Personal Finance & Money Asked on March 27, 2021

I’m trying to find out if some indexes are calculated including dividends (specifically, S&P 500, FTSE 100, DAX 30 and IBEX 35).

I have read here that S&P 500 does include dividends. That would explain why it grows so much, compared to other indexes that don’t include them.

On the other hand, for the case of FTSE 100, in this article I can read that it does include dividend yields:

The total return for the FTSE 100 includes the price return of index and also any dividends that companies listed on the FTSE 100 have paid out to investors over the period.

However, here I can read that it does not include dividend yields:

The FTSE 100 is back below the level it was in 1999. However, investors could still have achieved a positive return over the last 19 years had they opted to reinvest their dividends, Schroders’ calculations show.

  • Which one is true?
  • Where can I find an official source that reports the information I want?
  • Could you tell me if DAX 30 and IBEX 35 include dividends in its value?

PD.: I always use Google Finance to display a market index value, so when I say ‘the index value’ I mean the actual value of the index reported by the above tool.

One Answer

First, lets separate two things - the index itself (which is just a number calculated from stock prices) and funds that track the index.

You are right that an index can optionally be adjusted for the dividends that the underlying stocks pay. The S&P 500 index does that, while the FTSE 100 does not.

You can find funds that track both, however, that either pay or reinvest dividends. The key terms to look for are price return and total return. In the UK these are called income funds and accumulating funds. Total return is the growth that you get if you reinvest dividends on a stock (or many stocks in the case of a fund). If an ETF tracks the price return, then it pays out dividends rather than reinvesting them (you can obviously reinvest them yourself if you choose). If a fund tracks total return, then it does NOT pay out dividends, but reinvests them (presumably in the right proportion to continue tracking the index).

Finally, remember that dividends have zero effect from a wealth standpoint.
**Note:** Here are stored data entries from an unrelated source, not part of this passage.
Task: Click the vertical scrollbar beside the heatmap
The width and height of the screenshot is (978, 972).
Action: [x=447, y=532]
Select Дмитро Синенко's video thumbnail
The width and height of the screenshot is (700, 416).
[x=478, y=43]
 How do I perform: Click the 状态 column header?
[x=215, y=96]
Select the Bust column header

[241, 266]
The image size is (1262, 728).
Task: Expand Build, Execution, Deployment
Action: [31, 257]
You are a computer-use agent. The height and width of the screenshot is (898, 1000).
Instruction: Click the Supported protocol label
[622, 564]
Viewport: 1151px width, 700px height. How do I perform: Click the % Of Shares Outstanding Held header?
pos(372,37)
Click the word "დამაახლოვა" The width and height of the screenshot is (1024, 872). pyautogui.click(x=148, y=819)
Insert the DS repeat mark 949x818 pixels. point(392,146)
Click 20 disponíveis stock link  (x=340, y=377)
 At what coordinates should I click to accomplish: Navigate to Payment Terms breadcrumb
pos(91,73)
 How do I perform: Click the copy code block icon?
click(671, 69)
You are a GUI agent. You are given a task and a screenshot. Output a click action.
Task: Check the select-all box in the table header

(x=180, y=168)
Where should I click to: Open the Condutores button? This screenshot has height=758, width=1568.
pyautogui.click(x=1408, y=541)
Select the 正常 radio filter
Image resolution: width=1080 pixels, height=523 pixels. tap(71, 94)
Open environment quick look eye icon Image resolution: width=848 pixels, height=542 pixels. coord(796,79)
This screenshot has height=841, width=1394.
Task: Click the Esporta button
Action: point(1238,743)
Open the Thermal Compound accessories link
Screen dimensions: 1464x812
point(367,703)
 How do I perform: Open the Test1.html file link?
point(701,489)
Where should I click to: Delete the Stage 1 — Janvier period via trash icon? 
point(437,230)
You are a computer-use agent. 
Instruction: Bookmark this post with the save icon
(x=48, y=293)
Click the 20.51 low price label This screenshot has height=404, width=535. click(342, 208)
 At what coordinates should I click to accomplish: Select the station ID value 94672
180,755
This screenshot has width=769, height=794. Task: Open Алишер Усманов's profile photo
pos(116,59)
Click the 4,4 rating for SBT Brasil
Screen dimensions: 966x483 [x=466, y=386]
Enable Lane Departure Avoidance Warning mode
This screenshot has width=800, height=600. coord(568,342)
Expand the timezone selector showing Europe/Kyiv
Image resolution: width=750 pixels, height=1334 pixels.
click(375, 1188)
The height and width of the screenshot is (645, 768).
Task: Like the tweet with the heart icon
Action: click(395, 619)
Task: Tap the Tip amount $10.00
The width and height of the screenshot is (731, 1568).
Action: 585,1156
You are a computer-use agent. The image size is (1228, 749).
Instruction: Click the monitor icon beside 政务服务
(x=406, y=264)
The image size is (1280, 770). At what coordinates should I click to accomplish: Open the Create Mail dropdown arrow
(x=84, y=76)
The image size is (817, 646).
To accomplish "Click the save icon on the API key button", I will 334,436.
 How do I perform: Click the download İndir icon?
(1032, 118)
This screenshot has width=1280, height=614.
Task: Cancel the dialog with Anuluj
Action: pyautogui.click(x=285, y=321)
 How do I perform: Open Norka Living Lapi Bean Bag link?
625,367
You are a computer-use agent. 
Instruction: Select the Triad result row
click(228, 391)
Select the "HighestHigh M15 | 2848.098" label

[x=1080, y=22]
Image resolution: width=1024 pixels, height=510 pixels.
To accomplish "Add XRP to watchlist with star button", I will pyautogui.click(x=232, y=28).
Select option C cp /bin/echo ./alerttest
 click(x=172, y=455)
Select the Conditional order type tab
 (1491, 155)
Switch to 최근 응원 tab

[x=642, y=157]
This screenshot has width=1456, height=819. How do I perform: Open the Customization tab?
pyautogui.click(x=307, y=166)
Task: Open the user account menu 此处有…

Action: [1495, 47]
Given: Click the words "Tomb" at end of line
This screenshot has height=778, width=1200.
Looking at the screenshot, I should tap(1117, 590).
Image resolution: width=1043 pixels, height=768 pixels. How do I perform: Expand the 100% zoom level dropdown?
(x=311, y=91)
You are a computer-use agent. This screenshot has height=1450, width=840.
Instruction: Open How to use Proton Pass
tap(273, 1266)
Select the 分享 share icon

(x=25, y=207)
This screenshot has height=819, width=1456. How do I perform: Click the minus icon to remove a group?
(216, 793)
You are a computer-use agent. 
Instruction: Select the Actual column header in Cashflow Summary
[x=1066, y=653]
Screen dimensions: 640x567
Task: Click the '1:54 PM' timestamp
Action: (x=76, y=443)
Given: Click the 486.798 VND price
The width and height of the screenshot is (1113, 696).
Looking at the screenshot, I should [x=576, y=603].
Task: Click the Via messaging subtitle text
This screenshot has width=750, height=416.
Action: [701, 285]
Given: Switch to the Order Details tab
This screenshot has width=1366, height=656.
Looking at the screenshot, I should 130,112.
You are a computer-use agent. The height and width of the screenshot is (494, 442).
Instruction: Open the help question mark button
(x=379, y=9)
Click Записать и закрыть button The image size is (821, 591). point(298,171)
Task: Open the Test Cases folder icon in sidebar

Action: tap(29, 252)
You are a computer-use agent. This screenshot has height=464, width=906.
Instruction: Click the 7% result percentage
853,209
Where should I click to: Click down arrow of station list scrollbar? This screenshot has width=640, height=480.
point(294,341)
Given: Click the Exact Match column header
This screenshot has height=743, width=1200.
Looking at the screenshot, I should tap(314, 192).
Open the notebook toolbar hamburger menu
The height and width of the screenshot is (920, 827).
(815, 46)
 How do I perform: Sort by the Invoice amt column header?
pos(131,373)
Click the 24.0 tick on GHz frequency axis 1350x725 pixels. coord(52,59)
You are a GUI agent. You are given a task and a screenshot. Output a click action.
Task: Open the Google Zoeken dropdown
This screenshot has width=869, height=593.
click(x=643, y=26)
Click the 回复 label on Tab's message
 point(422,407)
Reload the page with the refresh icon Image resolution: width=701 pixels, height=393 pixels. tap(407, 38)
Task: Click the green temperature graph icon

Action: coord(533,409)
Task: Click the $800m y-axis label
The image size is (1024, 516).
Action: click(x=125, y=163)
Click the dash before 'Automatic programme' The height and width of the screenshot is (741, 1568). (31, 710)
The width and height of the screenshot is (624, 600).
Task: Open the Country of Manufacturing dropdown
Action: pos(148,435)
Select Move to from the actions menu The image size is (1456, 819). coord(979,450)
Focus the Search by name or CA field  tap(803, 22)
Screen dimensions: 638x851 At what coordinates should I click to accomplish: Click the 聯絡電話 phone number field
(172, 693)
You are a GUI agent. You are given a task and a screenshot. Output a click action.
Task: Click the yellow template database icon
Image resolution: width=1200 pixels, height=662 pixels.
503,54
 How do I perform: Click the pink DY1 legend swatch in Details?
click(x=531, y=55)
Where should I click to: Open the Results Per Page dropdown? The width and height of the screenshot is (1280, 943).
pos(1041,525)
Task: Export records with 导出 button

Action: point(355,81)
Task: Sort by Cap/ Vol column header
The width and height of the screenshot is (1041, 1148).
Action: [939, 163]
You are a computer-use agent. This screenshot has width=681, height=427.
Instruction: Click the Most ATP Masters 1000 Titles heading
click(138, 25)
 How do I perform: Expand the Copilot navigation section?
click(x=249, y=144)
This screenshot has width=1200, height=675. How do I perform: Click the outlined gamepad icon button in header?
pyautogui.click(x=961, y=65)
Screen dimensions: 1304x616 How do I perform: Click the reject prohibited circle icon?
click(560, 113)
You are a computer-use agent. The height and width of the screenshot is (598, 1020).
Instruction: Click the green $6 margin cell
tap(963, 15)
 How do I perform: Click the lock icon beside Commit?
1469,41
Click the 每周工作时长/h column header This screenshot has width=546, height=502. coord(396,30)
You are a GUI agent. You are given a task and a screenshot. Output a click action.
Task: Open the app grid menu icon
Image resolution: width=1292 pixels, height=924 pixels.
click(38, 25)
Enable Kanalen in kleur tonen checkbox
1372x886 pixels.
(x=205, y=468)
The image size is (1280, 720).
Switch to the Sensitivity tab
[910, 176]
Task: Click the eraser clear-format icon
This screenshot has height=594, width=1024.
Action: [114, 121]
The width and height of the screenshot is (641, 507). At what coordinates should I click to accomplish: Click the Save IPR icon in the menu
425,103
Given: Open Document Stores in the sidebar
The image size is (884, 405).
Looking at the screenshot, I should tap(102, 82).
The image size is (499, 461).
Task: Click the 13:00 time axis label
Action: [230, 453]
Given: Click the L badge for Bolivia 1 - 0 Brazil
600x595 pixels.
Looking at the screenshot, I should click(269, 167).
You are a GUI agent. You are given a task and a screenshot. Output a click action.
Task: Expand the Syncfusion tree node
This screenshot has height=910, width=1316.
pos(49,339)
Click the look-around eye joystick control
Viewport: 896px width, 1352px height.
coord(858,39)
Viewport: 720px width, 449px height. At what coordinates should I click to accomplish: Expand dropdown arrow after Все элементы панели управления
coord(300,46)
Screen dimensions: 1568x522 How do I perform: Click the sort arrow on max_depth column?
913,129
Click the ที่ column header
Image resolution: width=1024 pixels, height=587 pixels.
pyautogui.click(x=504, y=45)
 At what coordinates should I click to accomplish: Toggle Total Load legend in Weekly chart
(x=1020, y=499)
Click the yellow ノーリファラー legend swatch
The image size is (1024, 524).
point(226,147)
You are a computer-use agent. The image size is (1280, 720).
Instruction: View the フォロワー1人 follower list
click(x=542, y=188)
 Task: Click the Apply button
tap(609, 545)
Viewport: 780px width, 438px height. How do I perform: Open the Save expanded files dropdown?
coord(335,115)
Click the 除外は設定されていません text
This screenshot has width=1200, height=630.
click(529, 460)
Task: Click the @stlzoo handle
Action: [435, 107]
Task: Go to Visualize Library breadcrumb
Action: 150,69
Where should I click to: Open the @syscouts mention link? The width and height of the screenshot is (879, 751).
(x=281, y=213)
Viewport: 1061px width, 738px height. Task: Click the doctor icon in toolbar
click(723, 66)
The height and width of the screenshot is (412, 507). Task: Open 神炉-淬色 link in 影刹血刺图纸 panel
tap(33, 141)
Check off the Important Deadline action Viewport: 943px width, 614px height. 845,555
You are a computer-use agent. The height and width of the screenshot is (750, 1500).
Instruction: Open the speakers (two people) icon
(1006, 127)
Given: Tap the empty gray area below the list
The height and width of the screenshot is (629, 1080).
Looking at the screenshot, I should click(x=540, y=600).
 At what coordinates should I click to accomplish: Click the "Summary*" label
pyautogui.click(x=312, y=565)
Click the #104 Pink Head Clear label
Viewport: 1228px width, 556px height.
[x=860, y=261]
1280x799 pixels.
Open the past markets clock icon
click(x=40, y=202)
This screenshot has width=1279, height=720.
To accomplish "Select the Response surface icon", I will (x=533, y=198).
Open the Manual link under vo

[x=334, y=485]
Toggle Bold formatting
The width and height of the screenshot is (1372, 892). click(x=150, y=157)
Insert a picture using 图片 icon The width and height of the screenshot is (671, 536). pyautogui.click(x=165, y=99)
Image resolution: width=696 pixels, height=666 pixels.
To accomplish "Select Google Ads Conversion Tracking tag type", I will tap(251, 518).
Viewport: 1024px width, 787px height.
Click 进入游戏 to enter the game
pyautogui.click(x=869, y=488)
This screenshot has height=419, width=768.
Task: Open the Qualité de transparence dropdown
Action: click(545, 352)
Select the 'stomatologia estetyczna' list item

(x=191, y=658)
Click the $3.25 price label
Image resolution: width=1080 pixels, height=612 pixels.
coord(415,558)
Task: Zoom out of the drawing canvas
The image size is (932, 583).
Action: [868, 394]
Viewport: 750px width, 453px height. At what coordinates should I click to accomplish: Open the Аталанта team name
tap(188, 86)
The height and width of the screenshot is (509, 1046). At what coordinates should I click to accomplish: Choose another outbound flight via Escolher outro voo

The value of a stock (and hence of an index that contains the stock) goes down when a dividend is paid, since wealth is not created, only transferred from the company to the shareholder. So a stock that does not pay dividends is not "better" that one that does even though its price appears to go down at that time. Same for ETFs - one that accumulated dividends is not better than one that pays them, even though if you just look at the price history, it does not show the effect of paying a dividend. Most providers will show you both a price history and a total return history for funds that pay dividends to show you the actual wealth if you reinvest dividends It's sometimes labelled as "growth of $10,000" or some other arbitrary amount.

So, if you're looking for funds on DAX 30 and IBEX 35 and wonder if they pay dividends or not, look at the prospectus. They will tell you if dividends are paid or reinvested (accumulated). But if you just reinvest the dividends yourself in the same thing, it doesn't matter which you choose (for the reasons above).